Despite what you’ve always thought, “Rudolph the Red-Nose Reindeer” was not made using stop-motion photography
THE TERRIBLE TRUTH: It is a little known outside the halls of CBS and bed-chambers of Les Moonves, that the 1964 children’s holiday classic was actually filmed using live actors, wearing cumbersome, then-state-of-the-art prosthetics, to create the enduring characters of “Rudolph the Red-Nosed Reindeer”.

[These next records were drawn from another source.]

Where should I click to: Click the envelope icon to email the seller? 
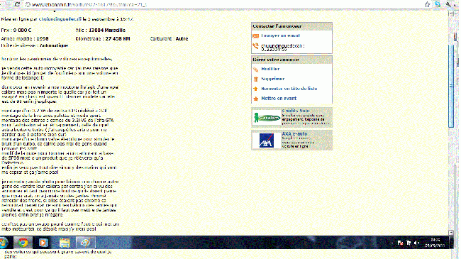255,36
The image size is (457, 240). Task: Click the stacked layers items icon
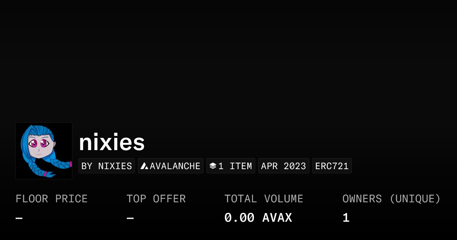coord(213,166)
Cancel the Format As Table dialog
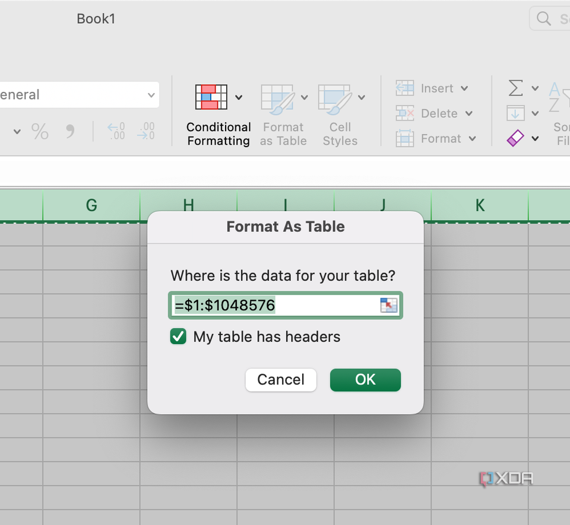The height and width of the screenshot is (525, 570). (x=280, y=380)
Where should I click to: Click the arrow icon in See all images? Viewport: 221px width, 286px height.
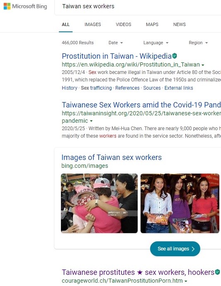pos(193,249)
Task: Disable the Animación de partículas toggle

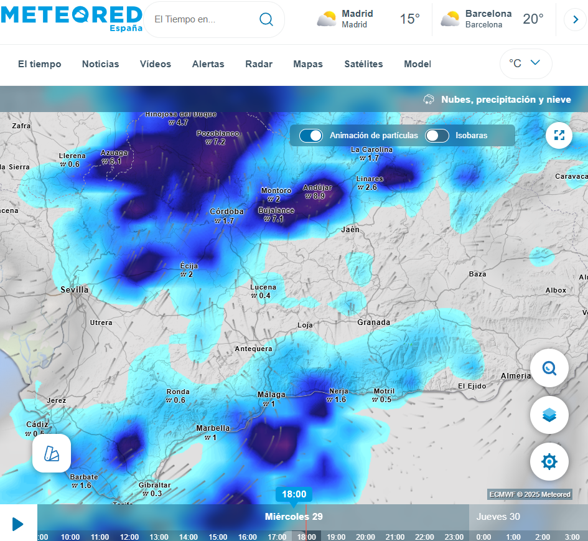Action: click(x=311, y=135)
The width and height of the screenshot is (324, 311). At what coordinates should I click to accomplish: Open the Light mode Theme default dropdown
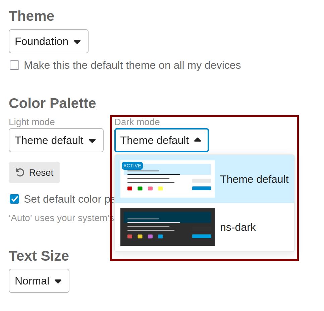pyautogui.click(x=56, y=140)
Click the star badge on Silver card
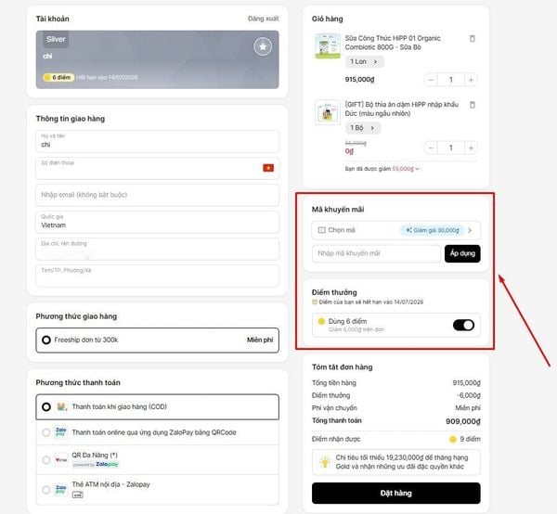557x514 pixels. [x=263, y=46]
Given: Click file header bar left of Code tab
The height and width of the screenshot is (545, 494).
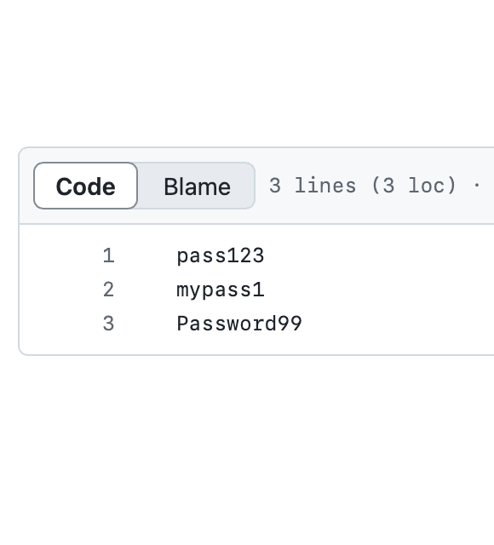Looking at the screenshot, I should [x=26, y=186].
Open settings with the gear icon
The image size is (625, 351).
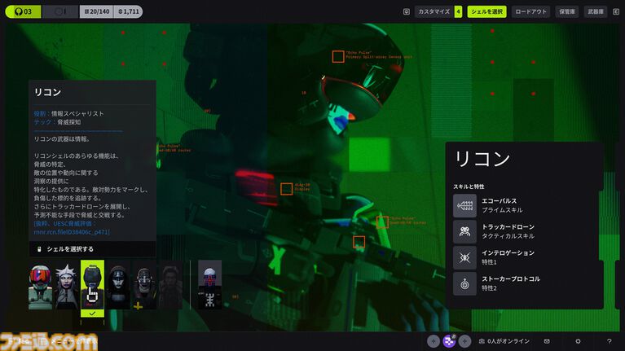coord(578,341)
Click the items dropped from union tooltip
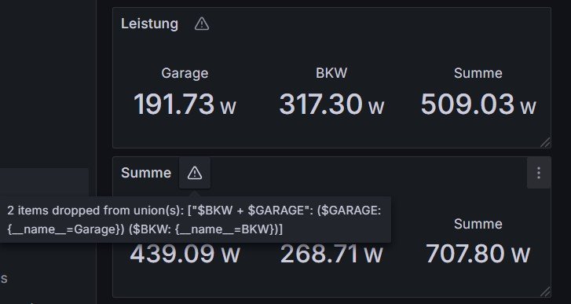The height and width of the screenshot is (304, 571). click(195, 220)
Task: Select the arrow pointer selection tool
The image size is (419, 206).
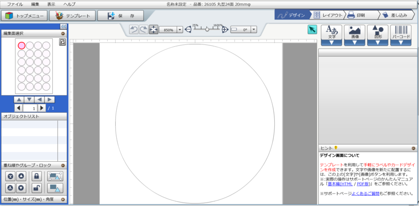Action: [x=312, y=29]
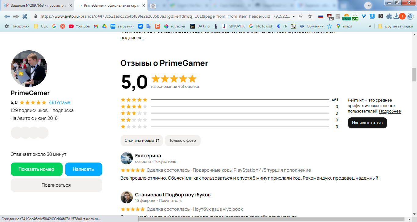Open new tab with plus button
The width and height of the screenshot is (417, 222).
tap(153, 6)
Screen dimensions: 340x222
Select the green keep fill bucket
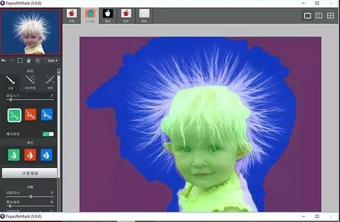(14, 155)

This rare production still taken on the set of the 1964 Rankin/Bass production of “Rudolph the Red-Nosed Reindeer,” shows actor Rip Torn being made up for his role.
To film what would become a cornerstone of the CBS’ holiday programming – alongside reruns of “Manimal” – a team of Rankin/Bass artists applied between 40-100 pounds of modeling clay each day to actor’s faces and toros to sculpt them into the “Rudolph” characters loved, and celebrated by retailers, for the last sixty years.

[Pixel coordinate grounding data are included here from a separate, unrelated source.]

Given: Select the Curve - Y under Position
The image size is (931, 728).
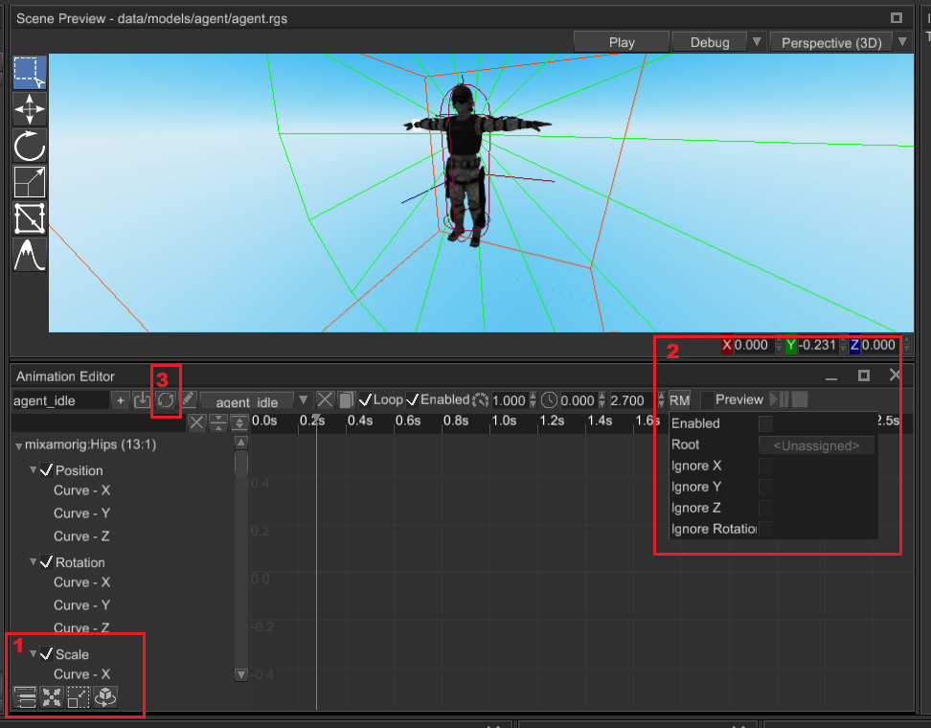Looking at the screenshot, I should point(81,513).
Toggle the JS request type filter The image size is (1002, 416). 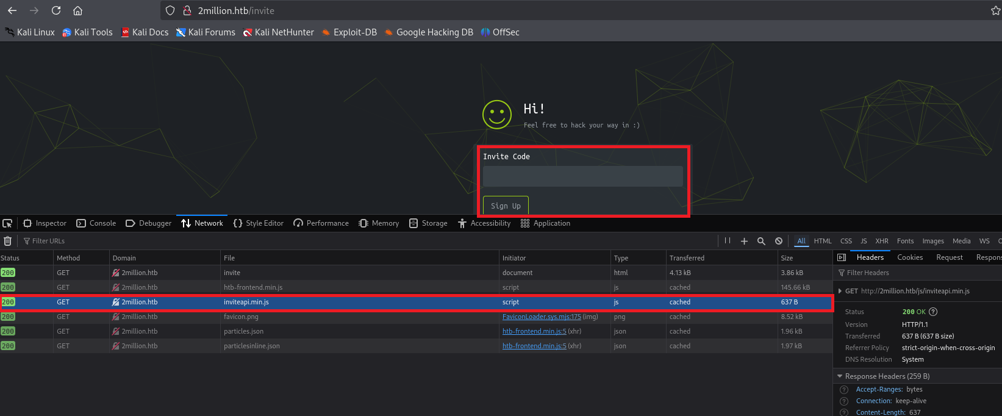(864, 241)
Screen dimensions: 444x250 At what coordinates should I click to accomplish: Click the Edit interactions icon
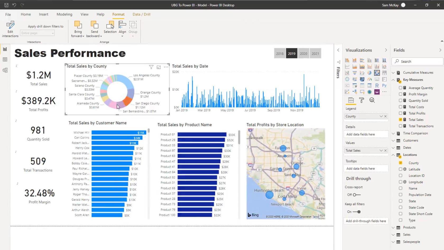point(10,25)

The film’s production company, Rankin/Bass, wanted to try an experimental technique for “Rudolph.” Always adventurous and stoned, and, thus, thematically fixated on elves and dwarves, Rankin/Bass would nine years later experiment again, bringing Tolkien’s “The Hobbit” to the screen as a garish, half-live action, over-wrought 70s cartoon. Forty years later, director Peter Jackson would once more bring “The Hobbit” to the screen, as garish, half-live action, over-wrought cartoon.
Rankin/Bass hoped to bring a new “Living-dimension” to “Rudolph” making a stop-motion film with real actors, instead puppets. CBS advertising executives, drunk on highballs, were intrigued and okay’d the experiment. But resulting test footage sent children screaming onto the ice at 30 Rock, and the production history of “Rudolph” keep shrouded… until now.
When Bumbles Don’t Bounce
But the production was brutal. “Rudolph” was soon facing 12-hour shoots, and the actors performing under a hundred pounds of clay, being asked to move an inch at a time by stoned hippies, took its toll. Especially on portly, established-redneck actor Burl Ives. Ives, who throughout his career had always cut a stout, Colonel Sanders figure, was a perfect physical match for Sam the Snowman, But Burls labored under his rotund Snowman belly prosthetic. Under the heat of CBS Studios soap-opera lighting, Ives frequently passed out while singing “Silver and Gold,” much to the relief of the crew.

Actor Burl Ives, right, is seen with the mock-up of his Sam the Snowman make-up for “Rudolph the Red-Nose Reindeer,” shortly before eating the model. The arduous production was reportedly so stressful on the actor, Ives took to nibbling on parts of himself like a snow cone and eating any Christmas toys left lying around the set.
Burl Ives eyes a Rudoph toy during a break on “Rudolph” Actor Rip Torn struggled to find the core of “The Head Elf.”
As the production dragged on, things only seemed to get worse. Actor Rip Torn – perhaps best known as cantankerous MIB leader, Zed, in “Men in Black” – also broke down trying to focus his intense personality on his performance as Head Bitchy Elf. An on-set meltdown caused Torn to punch out (either) Rankin or Bass, and then attack the Bumble (not an trained actor, but a newcomer from Central America) with a hammer, as he later would do to his good friend Norman Mailer in the film “Maidenstone.”

An on-set hammer attack by actor Rip Torn left his co-star, the Bumble, missing two rows of teeth. Luckily, the Bumble was able to continue with the film and “Rudolph’s” writers were able to incorporate the terrible method-acting mishap into the story.
Another actor driven to near-exhaustion bringing the strange merger of Tex Ritter’s hokey song and the creepier parts of “Pinnochio” to life, was actor Wilfred Brimley, then a young, New York thespian working toward becoming a star as a grizzled old thesbian. The stress of filming “Rudolph” put the normally rotund Brimley into a weight-loss tailspin, and the result was his part needed to be written to explain away the neurotic “Skinny Santa” that predominates the film.


Given the suffering men go through for the happiness of children at Christmas, this was a Terrible Liar story that needed to be set straight!